Follicular atrophoderma and basal cell epitheliomata, also known as Bazex-Dupré-Christol syndrome (BDCS), is an exceedingly rare genodermatosis characterized by the triad of basal cell carcinoma (BCC), follicular atrophoderma, and hypotrichosis. Since it was first described in 1964, there have been fewer than 200 cases reported. BDCS demonstrates no predilection for sex, and most cases have occurred in patients of European descent. It is an X-linked dominant disorder caused by mutations in an unknown gene on an 11.4 Mb interval on chromosome Xq25-27.1. Two sporadic cases have also been documented in the literature. The condition is hypothesized to be a disorder of the hair follicle.

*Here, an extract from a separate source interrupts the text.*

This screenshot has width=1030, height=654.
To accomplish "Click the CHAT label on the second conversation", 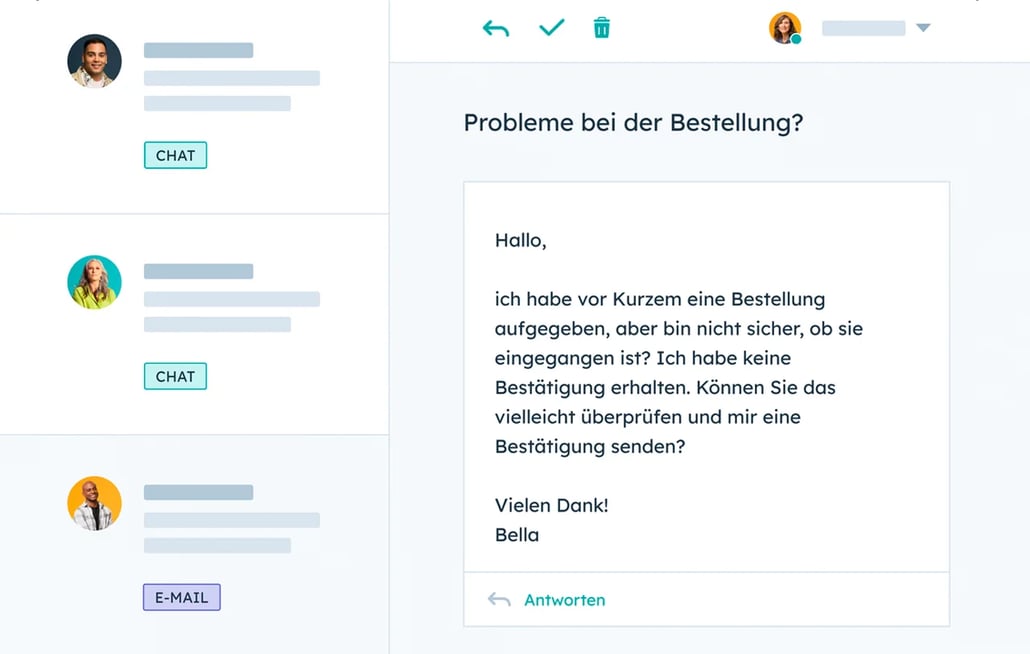I will (175, 376).
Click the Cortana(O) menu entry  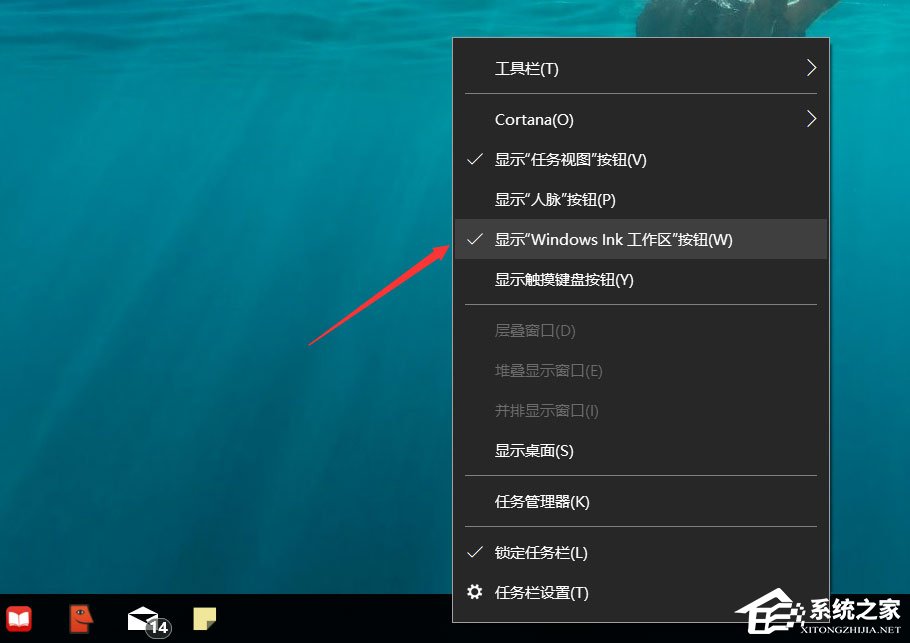pos(534,118)
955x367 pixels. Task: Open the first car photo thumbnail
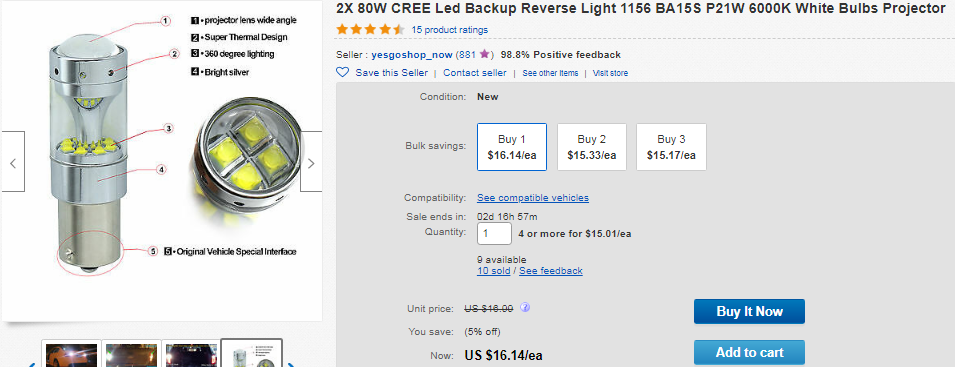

Most BCCs manifest during the second and third decade of life, but onset in the first decade has been reported. Lesions are typically localized to sun-exposed areas, particularly the face, and follow an aggressive course. Relapses are common.

Follicular atrophoderma occurs due to poor follicle unit development with subsequent dilatation and deepening of the follicular ostia. It may either be present at birth or it may develop early in life and typically manifests as follicularly based dells devoid of hair.

Hypotrichosis is typically congenital, occurs in 85% of cases, and improves with age. Involvement is usually widespread, but it can also be limited to the scalp, eyebrows, and eyelashes. Hair shaft abnormalities, including pili bifurcati, pili torti, and trichorrhexis nodosa, have also been reported.

Other less common manifestations of BDCS include milia, hypohidrosis, facial hyperpigmentation, and trichoepitheliomas.